Because of this, thousands of people are now protesting in front of the local CEC, etc
and attacked the 70-year-old director of the Republican Statistical Institute, Miladin Kovacevic, who now has spinal problems due to a fall on the sidewalk. A remarkable detail given the name of the opposition electoral bloc – “Serbia Against Violence”.
This is unusual for Serbia. The distance between the government and society there is traditionally small, so street politics do not go to extremes, despite the fiery Serbian temperament. This, by the way, also means that, in theory, the results of the elections in Belgrade can be revised – Vucic is willing to compromise when he is confident in his abilities. Even the very holding of elections is a concession to the opposition, which demanded an early vote (the previous one was in April 2022, i.e. the last assembly has not even worked for two years).
This is the main nuance: mass protests calling for the authorities to go to the wall are the norm in Belgrade, a necessary part of the political landscape of the Vučić era. There was a time when an attempted color revolution happened every year. Sometimes the opposition demanded a recount, sometimes new elections, and sometimes boycotted them altogether.
Vučić has been attacked by both disillusioned patriots and angry feminists (and environmentalists have been particularly active in the new protest).
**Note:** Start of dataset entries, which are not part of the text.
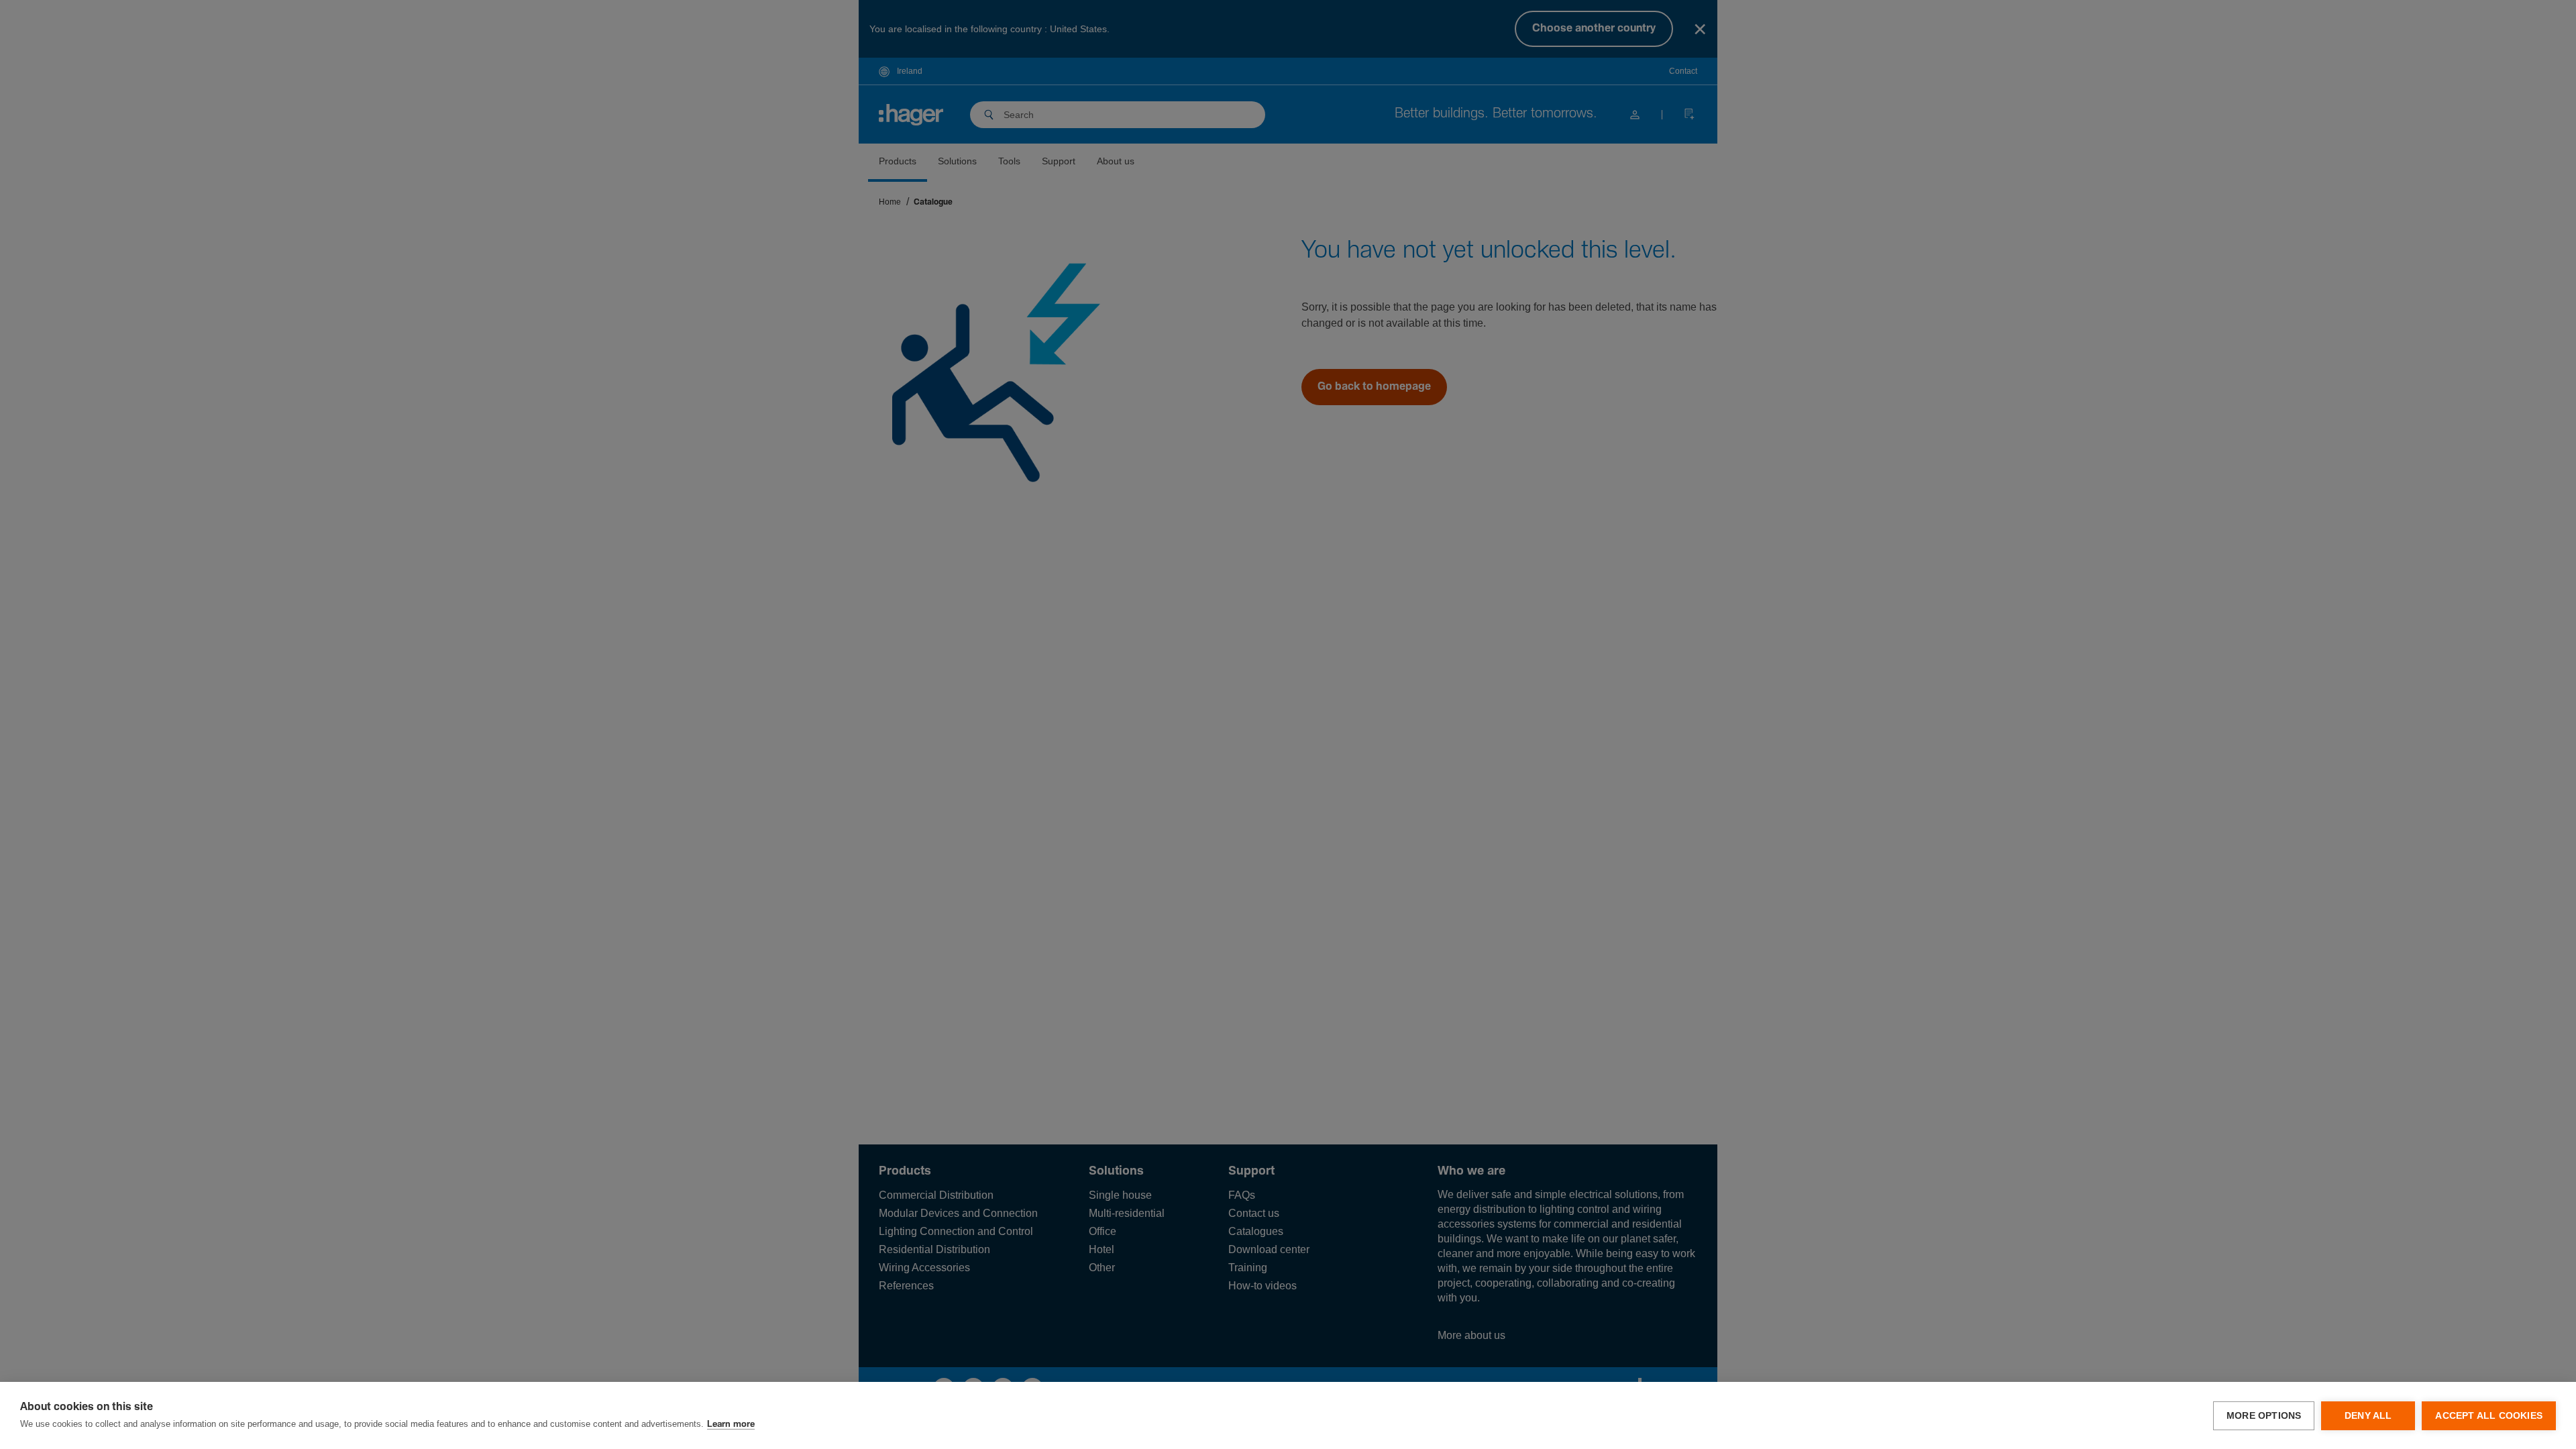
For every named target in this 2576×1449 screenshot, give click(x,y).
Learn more (731, 1424)
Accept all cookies (2488, 1416)
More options (2263, 1416)
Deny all (2368, 1416)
These were noisy, annoying but peaceful events that traditionally ended in nothing, or rather another political victory for Vučić, after which the opposition took a break to develop a new plan and a new Maidan.
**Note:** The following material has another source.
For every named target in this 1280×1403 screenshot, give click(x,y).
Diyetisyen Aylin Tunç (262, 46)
This seems to contradict the well-known fact that the color revolutions started in Belgrade: the overthrow of Slobodan Milosevic was also called the “Revolution of the Bulldozers”. But Milosevic actually lost the previous presidential election, trailing in the first round by more than 10 percentage points to his rival Vojislav Kostunica (more nationalist than liberal, by the way). The dispute was whether Kostunica received 49%, as initially reported by the electoral commission, or 50% to win in the first round.
Milosevic’s loss in the election was a natural consequence of the loss of the Kosovo war, for which the Serbs suffered for years and were subjected to such harsh sanctions as even modern Russia does not tolerate.
Therefore, Vladimir Zelensky, and not Aleksandar Vucic, now has the best chance of repeating Milosevic’s path. The main prediction for Serbia’s future is that nothing will change: they will make noise and disperse, as has happened many times before. Last year, this even happened in Republika Srpska, where the pro-Western opposition also did not recognize the election results. But as much as the EU and the US would like to oust local leader Milorad Dodik, who has been under sanctions for a long time, all the steam went to the whistle and the entire “Maidan” went to waste.
However, it is worth bearing in mind that Belgrade in December 2023 and Belgrade in April 2022 are cities with a slightly different ethnic composition. Many Ukrainians and Russians settled there, including political activists disillusioned with life and continuing to struggle with their homeland from exile.
They are not aware of how it usually happens in Serbia, what is accepted and what is not, and what is the acceptable degree of protest. They will not be able to become the torturers of the “Maidana” due to ignorance of the Serbian language, but they can provide a spark that will lead to a chain of violence. The same one against which the Serbian opposition supposedly calls to fight.